OJ? We need have no emotion about his fate. The fact that we know his name doesn't make him our business, any more than any of the faceless billions who live and who have died, anonymous and having upon us only the remote effect inherent in statistics. We care, if we do, only because some details of his story have been made known to us. Details are to the mind what oxygen atoms are to the blood -- they pass through us, make some transient change, and pass out, somewhat changed themselves, to be recycled. They hardly matter, in themselves.

Details don't matter. It's something larger that matters. People, I suppose, and how they treat one another. An obvious conclusion. But it's never about what we know. That's just details. It's what we do. Don't be sorry too late, or for the wrong reasons. Don't storm a hotel room wielding guns. Don't cut your wife's head nearly off.
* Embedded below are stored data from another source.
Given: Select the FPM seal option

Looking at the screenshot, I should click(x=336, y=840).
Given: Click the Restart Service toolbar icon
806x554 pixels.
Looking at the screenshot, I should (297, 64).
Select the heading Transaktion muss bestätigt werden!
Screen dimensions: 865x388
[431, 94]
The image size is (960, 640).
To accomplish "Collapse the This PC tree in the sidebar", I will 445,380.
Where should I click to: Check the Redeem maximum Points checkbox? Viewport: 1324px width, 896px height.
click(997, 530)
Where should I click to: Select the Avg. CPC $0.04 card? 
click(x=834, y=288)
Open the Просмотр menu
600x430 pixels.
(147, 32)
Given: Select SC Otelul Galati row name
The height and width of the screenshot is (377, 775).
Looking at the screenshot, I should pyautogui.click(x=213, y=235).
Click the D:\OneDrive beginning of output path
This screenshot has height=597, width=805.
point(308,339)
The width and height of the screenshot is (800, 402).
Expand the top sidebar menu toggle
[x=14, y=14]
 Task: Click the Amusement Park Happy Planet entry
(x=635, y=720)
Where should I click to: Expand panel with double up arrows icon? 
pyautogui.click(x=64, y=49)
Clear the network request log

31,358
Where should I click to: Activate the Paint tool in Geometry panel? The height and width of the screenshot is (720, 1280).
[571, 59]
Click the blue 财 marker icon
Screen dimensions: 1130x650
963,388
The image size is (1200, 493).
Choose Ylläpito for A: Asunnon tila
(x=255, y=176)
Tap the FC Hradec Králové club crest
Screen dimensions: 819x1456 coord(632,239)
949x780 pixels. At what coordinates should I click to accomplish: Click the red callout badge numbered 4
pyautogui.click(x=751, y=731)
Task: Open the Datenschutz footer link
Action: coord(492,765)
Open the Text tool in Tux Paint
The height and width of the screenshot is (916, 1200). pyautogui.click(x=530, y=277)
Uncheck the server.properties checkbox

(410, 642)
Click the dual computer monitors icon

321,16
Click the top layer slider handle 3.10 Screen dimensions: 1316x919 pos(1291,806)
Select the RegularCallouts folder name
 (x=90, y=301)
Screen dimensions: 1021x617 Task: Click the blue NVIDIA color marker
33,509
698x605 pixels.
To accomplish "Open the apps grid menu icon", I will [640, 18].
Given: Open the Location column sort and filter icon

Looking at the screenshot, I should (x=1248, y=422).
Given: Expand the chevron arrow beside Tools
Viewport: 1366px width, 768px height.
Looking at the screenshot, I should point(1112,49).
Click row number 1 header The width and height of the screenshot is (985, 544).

It's not about justice, what has overtaken OJ. It's about the inevitable. Character is destiny. This offers us very little hope. Justice? It is a grim affair, more the shadow of a crime than a counterpart. It doesn't really make anything right. It just provides a contrast.

Ah well. I just this very moment received a phone call, with some more very bad news. Very very bad. Very. Anyone want to send my poor foolish mother three thousand dollars on a very open-ended loan? It just doesn't end. Funny, though, because I was going to wrap this up, somehow, with a plea for mercy and for grace. But now I'm just afraid, and a little nauseous.


J


Seven hours later. I've taken care of it, sort of, for a while. Other people's fear shouldn't affect our perceptions. But hearing an aged mother crying in desperation can almost unhinge a man. It's frightening, how bad some people's decisions can be. I include everyone, almost, in that "some". Upshot is, mercy, and grace, amount sometimes to not having our fears overtake us immediately.